**What the task asks:** For the material below, please count the lines containing "agent". Reply with the count alone.

**Source records:**
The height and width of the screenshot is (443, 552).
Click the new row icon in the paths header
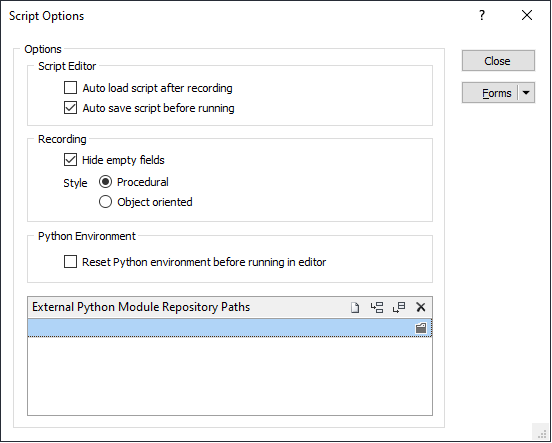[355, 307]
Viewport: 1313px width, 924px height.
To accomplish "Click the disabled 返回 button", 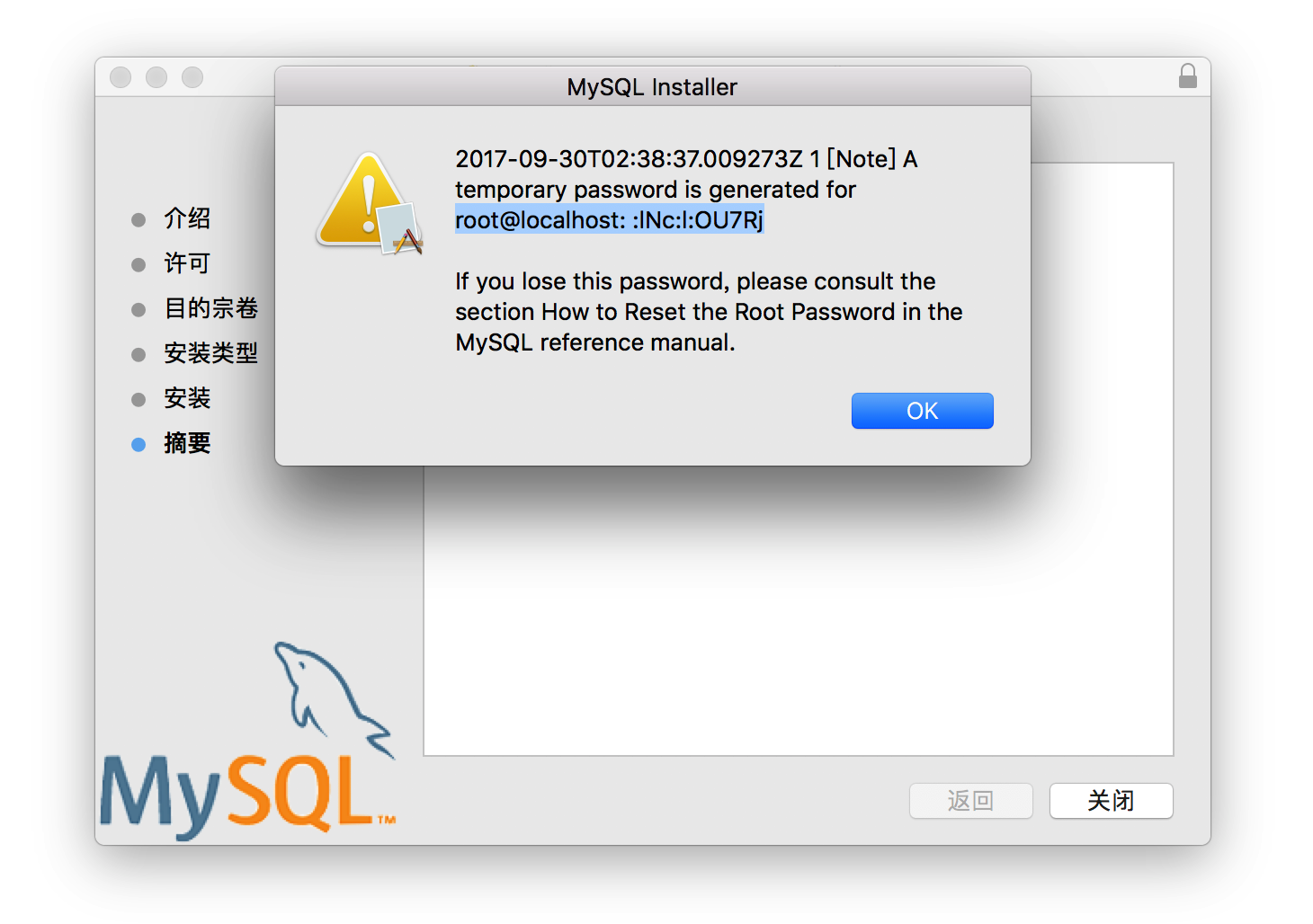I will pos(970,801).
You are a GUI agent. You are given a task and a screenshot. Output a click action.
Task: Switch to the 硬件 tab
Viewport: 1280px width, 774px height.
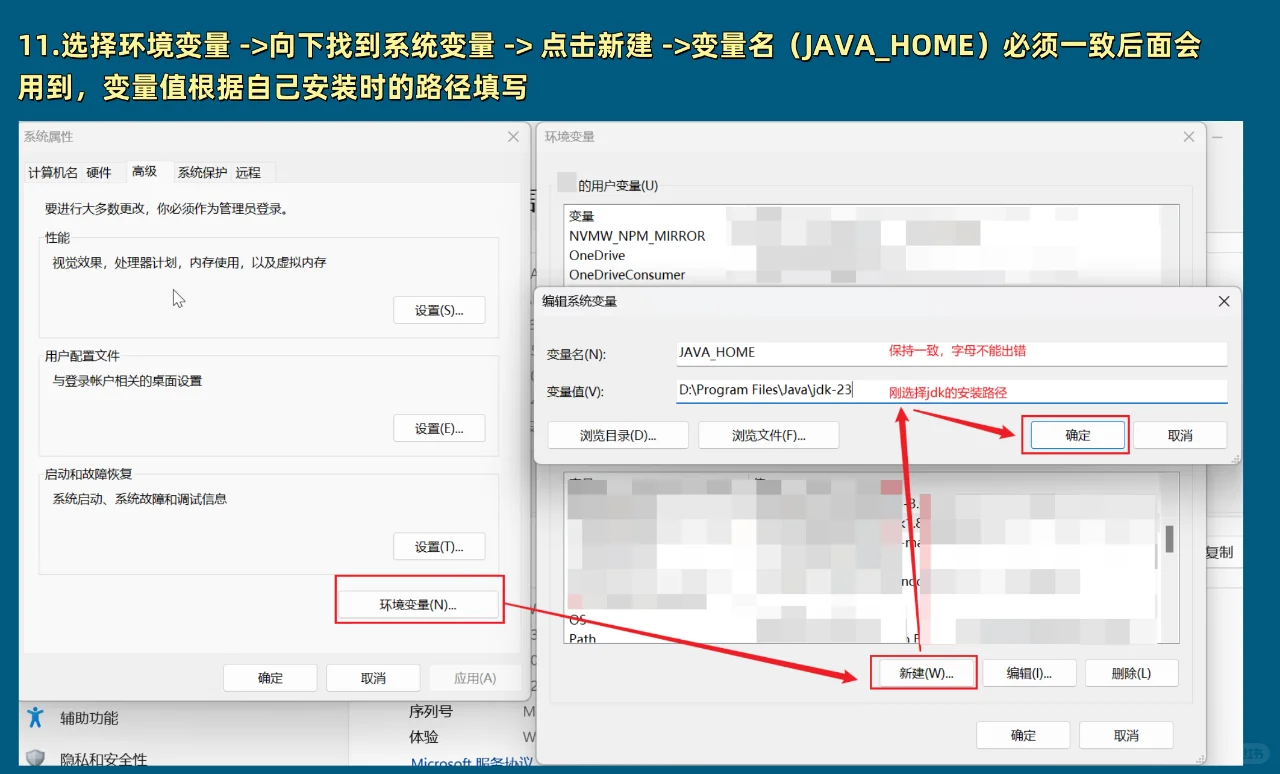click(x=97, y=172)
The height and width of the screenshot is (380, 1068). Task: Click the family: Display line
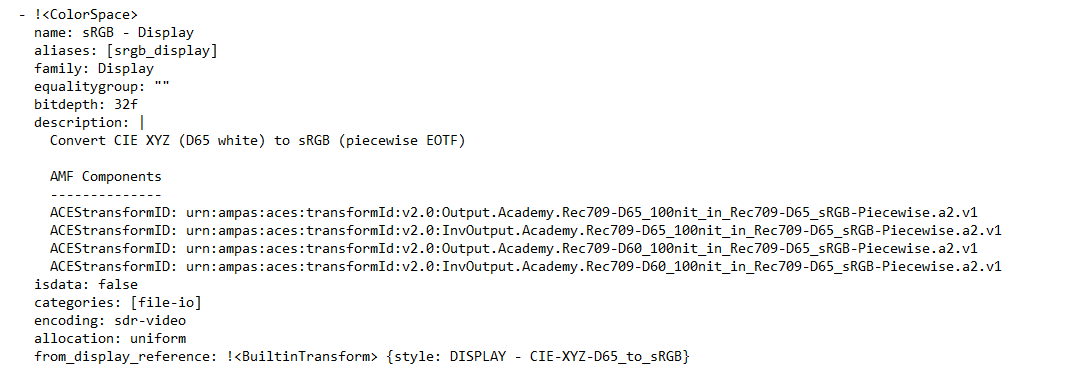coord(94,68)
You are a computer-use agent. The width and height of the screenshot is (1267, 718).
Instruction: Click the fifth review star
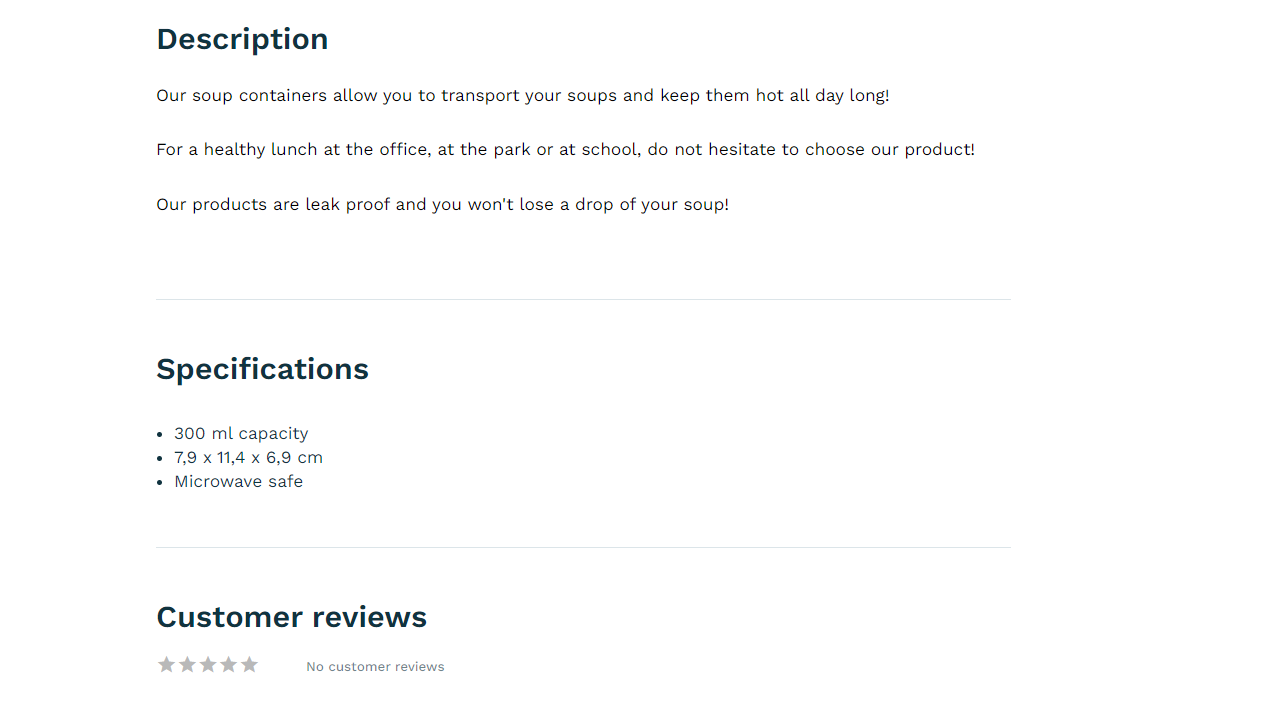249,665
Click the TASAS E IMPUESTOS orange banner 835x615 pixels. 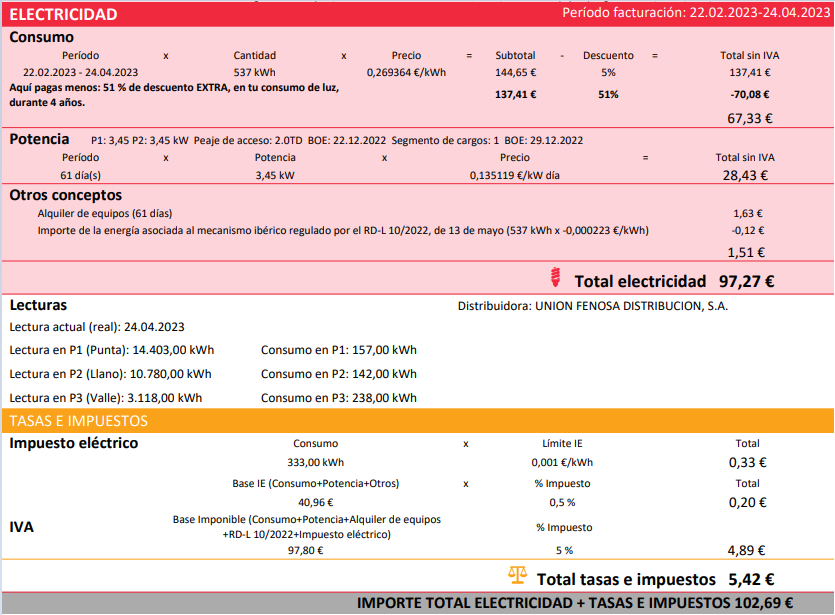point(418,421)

**Reply:** 2